Collected data entries

.....

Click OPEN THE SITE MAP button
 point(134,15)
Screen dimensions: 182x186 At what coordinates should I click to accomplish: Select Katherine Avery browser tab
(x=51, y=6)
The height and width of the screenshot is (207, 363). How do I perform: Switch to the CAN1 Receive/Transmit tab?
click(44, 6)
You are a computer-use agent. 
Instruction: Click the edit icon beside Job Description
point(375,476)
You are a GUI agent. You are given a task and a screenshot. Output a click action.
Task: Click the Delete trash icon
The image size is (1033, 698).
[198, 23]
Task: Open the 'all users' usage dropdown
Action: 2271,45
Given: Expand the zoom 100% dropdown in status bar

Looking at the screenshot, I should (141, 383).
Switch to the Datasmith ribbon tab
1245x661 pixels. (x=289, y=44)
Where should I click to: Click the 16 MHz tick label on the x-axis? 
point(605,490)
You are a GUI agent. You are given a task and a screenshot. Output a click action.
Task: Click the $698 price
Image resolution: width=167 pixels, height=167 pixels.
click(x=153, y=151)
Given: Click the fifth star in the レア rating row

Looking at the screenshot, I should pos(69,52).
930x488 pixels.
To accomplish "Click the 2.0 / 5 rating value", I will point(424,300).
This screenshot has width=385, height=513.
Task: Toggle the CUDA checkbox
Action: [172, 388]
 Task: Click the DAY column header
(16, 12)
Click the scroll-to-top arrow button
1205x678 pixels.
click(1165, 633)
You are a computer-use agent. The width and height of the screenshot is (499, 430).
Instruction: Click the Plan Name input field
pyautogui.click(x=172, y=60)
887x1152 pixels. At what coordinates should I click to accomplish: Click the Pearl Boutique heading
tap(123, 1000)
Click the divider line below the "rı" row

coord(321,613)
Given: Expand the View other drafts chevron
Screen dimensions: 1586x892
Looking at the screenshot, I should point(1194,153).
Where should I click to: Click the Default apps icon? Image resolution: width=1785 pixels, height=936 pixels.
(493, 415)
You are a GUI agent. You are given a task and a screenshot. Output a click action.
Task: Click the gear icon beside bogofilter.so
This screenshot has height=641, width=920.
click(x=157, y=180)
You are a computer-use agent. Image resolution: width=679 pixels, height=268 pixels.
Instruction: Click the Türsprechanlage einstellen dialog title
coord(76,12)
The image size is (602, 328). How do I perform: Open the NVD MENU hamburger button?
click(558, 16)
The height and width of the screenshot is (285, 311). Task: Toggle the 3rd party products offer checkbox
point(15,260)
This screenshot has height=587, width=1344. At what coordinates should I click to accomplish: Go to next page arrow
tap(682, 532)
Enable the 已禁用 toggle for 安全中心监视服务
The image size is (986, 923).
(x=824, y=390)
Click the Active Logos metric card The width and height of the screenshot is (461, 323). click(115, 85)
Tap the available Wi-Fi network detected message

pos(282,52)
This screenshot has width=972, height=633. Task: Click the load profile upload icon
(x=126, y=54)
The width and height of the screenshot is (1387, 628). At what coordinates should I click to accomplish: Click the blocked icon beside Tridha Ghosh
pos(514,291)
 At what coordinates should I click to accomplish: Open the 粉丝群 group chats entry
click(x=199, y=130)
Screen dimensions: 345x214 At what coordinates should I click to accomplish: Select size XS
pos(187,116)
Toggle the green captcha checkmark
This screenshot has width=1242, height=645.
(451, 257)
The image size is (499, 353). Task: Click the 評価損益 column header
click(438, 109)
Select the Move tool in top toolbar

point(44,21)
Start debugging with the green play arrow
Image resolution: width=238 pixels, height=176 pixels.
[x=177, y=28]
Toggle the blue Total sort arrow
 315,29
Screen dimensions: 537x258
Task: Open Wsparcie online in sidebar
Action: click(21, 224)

.....

Instructions for the task — The answer consists of the line holding "At what coordinates should I click to accomplish: Open" and every line after it up to the end of the records, word for word.

Solution to this task —
 At what coordinates should I click to accomplish: Open the 粉丝群 group chats entry
click(x=199, y=130)
Screen dimensions: 345x214 At what coordinates should I click to accomplish: Select size XS
pos(187,116)
Toggle the green captcha checkmark
This screenshot has width=1242, height=645.
(451, 257)
The image size is (499, 353). Task: Click the 評価損益 column header
click(438, 109)
Select the Move tool in top toolbar

point(44,21)
Start debugging with the green play arrow
Image resolution: width=238 pixels, height=176 pixels.
[x=177, y=28]
Toggle the blue Total sort arrow
 315,29
Screen dimensions: 537x258
Task: Open Wsparcie online in sidebar
Action: click(21, 224)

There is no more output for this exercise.